Thanks to the ridiculous number of pixels, poor power optimisation and a battery probably made from left over apple cores, I can barely eke 18 hours from the unit on a single charge. It’s even worse when using the G4 outside, where the sunlight/screen visibility ratio forces the user to up the brightness.
It’s the most disappointing thing about the LG G4, and hopefully it’s just a simple software optimisation issue because it’s not an issue you’d expect to find in a R9000+ smartphone.
Value for money
It’s the most stylish, most mature and most balanced Android flagship we’ve seen this year. Its design is worth it out the gate if you’re choosing it on sheer aesthetics alone. Of course, more mature smartphone buyers will look at the long list of solid specifications and think “Hell, it’s a really great package that’s cheaper than the S6, and more stylish than the iPhone.” That’s without mentioning that camera too.
So, yes, based on its rivals, it’s a steal for R9500.
The LG G3 (left) alongside the LG G4. Not much of a difference really, is there?
As LG’s best ever smartphone, the LG G4 takes what made the G3 great and builds on it with style, panache and that amazing camera. Essentially, the LG G4 is a camera in a smartphone’s body, and not like a Samsung K-Zoom way either.

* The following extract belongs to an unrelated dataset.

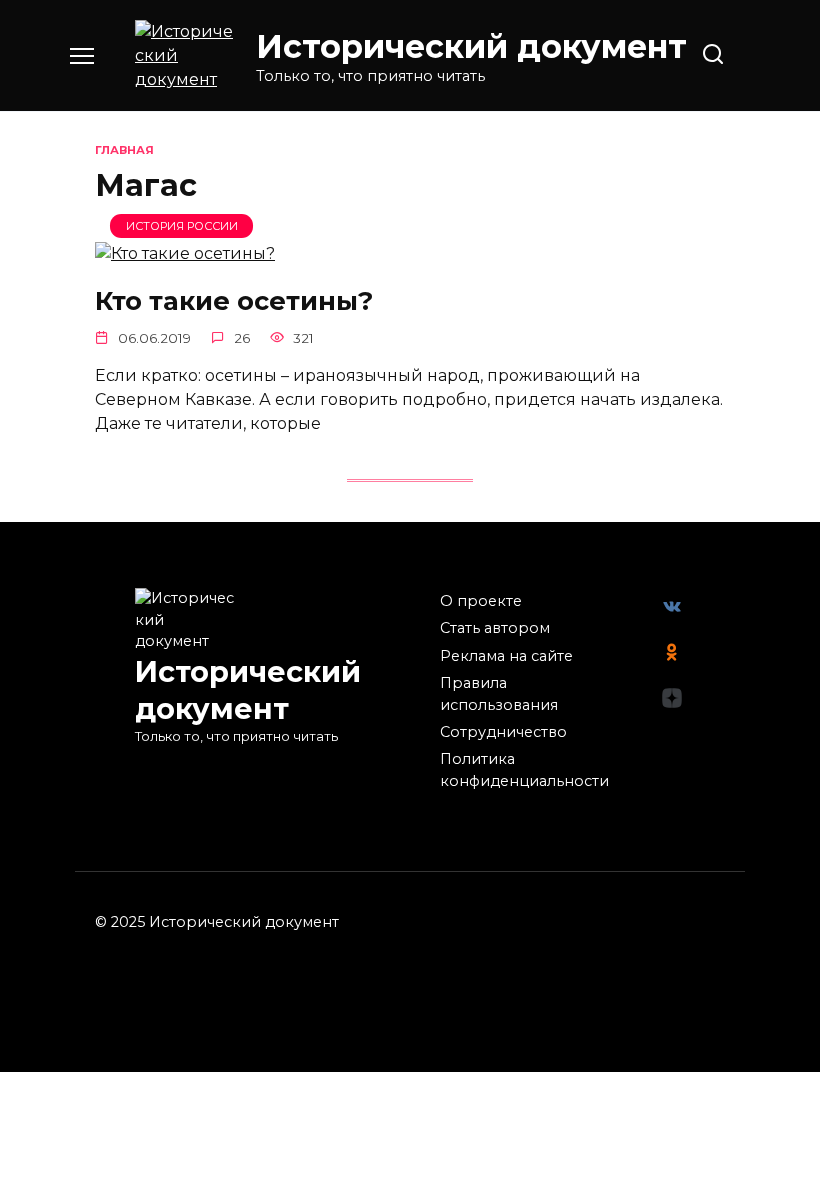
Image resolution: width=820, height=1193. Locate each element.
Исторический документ (471, 46)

It’s difficult to fault, but it isn’t exempt from criticism and most of the issues feel like oversights. Spending too much time developing that camera, LG? That awkward-at-times UI and that awful battery life in all circumstances are two of the larger issues at hand. Still, it’s definitely a contender for best Android handset we’ve used all year. The real question is, will the sales show it?
Verdict: With an amazing camera and a touch of class, the LG G4 is up there with the best Android smartphones money can buy, but give us a bigger battery or more efficient chipset on the G5, please LG.
Disclaimer: LG South Africa allowed me to keep the device before the review was published.